Not surprisingly, the situation is most pronounced in two states hit hardest by the housing crisis, Florida and California. Both states saw the flip earlier that the rest of the country — in the third quarter of 2007.

The persistence of the reversal shows that consumers don't want to lose access to credit on their cards, especially if they depend on using them to make necessary purchases. "You can't buy groceries with your house," Reardon said.

With tighter regulations making it difficult to manage the accounts of risky customers, banks will now shut a card down if a consumer misses one or two payments. By six months, the account is written off as uncollectible.

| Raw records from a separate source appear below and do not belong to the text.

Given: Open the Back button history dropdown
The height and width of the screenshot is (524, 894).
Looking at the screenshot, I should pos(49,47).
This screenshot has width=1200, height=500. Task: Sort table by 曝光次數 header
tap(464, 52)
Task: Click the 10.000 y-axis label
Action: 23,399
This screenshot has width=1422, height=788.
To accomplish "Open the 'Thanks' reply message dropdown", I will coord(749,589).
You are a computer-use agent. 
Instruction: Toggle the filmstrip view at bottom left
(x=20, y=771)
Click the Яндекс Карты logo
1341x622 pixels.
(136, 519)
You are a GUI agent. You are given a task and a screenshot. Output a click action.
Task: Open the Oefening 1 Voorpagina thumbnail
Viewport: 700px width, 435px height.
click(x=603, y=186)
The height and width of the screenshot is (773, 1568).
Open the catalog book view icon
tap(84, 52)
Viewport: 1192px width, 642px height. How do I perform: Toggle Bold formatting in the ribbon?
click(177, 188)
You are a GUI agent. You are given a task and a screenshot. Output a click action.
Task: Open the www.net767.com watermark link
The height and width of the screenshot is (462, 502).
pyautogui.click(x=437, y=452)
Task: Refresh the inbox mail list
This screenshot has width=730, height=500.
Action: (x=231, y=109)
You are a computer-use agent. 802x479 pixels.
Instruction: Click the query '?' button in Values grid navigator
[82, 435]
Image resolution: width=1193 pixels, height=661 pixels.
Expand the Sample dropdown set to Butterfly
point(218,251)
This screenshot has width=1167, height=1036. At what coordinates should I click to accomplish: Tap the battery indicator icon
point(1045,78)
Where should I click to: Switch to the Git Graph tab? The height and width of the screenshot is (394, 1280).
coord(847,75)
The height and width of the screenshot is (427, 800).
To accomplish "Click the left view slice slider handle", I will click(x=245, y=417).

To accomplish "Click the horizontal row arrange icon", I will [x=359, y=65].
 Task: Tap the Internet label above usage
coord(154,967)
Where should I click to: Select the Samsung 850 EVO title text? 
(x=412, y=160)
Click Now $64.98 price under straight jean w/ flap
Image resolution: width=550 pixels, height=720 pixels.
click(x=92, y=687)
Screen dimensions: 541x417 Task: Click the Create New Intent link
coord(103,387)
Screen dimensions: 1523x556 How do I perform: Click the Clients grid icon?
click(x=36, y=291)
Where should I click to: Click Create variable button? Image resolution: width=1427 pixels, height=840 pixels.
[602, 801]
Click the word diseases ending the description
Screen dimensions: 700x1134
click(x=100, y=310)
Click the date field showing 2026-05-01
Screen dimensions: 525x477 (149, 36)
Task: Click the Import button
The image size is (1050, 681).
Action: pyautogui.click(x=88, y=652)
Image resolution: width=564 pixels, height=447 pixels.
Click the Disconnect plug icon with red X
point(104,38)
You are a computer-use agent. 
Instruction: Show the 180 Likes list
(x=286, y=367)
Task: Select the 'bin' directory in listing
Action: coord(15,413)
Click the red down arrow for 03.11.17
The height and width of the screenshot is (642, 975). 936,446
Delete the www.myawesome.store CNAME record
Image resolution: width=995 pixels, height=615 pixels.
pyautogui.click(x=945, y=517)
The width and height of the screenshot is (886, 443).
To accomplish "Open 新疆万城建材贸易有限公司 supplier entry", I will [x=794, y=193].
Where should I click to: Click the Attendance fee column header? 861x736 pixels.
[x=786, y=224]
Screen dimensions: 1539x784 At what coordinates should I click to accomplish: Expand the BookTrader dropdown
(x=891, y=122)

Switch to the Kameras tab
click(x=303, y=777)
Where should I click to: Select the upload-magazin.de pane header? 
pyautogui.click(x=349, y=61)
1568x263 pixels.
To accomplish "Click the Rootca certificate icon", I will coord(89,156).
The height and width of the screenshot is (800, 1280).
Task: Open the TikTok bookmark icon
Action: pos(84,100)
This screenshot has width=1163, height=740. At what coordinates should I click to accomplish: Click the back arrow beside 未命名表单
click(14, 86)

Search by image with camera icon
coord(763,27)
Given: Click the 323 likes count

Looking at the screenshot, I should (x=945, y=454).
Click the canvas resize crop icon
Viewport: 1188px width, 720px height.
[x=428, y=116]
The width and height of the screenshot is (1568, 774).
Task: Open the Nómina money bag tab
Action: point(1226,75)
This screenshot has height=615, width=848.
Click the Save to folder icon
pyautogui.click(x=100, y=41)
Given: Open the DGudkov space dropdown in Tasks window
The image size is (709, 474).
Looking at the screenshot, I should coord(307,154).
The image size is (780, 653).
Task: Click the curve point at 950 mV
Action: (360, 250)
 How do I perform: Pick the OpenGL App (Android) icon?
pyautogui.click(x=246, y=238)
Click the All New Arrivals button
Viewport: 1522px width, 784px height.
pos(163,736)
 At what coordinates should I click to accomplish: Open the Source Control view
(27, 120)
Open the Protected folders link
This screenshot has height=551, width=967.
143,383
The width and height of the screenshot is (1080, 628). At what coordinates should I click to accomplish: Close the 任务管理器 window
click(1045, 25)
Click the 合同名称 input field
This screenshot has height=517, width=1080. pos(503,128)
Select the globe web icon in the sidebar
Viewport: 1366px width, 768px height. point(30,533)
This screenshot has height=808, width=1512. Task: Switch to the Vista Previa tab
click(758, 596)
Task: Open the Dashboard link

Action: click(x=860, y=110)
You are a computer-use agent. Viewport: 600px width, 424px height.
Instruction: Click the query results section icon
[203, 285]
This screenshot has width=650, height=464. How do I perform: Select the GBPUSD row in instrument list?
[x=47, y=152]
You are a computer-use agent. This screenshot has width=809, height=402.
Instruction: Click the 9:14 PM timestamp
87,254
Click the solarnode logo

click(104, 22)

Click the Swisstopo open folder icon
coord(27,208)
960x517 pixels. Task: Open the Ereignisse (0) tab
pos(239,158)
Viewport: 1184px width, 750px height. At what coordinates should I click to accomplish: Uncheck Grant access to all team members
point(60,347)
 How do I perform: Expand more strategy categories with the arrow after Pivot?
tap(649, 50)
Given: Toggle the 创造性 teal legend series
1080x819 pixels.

In contrast, it can take a year or more after the first missed payment before a house is foreclosed. That gives people who fall behind more time to try to solve their financial problems, said John Ulzheimer, president of consumer education at SmartCredit.com.

It's also easier to keep current on credit cards when times get tight. "The minimum payment on a credit card is a heck of a lot lower than a mortgage," Ulzheimer noted.

The question now is whether credit cards will remain a higher priority for cash-strapped consumers.

TransUnion found in a recent survey that consumers say they would pay their mortgages first if it was possible to make only one of the two payments. But the data show that behavior doesn't reflect those intentions.

Of the consumers who defaulted in the last three months of 2010, 52 percent defaulted on their mortgageswhile keeping their credit cards current, and 22 percent defaulted on credit cards while keeping theirmortgages current.